Items from a data source
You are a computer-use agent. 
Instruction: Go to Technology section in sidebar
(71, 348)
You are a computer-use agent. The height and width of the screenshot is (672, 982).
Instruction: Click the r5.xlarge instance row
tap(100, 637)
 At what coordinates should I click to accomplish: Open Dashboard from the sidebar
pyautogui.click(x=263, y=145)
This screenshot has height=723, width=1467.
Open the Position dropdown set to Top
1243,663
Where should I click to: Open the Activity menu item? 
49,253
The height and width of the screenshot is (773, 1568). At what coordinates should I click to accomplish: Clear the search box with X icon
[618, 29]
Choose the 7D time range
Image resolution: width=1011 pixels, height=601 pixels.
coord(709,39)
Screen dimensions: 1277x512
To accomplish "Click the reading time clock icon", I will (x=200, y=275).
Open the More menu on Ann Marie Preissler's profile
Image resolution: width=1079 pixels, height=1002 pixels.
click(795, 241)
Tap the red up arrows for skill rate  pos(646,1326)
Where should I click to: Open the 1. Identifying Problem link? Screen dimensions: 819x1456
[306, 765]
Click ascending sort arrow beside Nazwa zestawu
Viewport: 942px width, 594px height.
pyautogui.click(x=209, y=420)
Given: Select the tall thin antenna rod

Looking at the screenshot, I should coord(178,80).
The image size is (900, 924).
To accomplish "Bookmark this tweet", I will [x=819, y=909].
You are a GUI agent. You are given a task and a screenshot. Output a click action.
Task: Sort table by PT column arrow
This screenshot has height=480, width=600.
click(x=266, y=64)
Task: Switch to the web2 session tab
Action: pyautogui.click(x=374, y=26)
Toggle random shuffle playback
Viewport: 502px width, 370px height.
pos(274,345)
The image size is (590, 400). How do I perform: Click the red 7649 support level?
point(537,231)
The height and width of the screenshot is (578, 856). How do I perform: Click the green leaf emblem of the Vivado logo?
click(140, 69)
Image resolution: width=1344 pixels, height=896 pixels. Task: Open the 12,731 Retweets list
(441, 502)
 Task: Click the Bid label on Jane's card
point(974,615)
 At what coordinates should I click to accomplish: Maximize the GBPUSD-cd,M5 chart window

About this exercise: Print exactly the lines above, between the one holding "Where should I click to: Open the 1." and the one holding "You are a GUI", inclusive, and nothing besides.

Exercise output:
Where should I click to: Open the 1. Identifying Problem link? Screen dimensions: 819x1456
[306, 765]
Click ascending sort arrow beside Nazwa zestawu
Viewport: 942px width, 594px height.
pyautogui.click(x=209, y=420)
Given: Select the tall thin antenna rod

Looking at the screenshot, I should coord(178,80).
The image size is (900, 924).
To accomplish "Bookmark this tweet", I will [x=819, y=909].
You are a GUI agent. You are given a task and a screenshot. Output a click action.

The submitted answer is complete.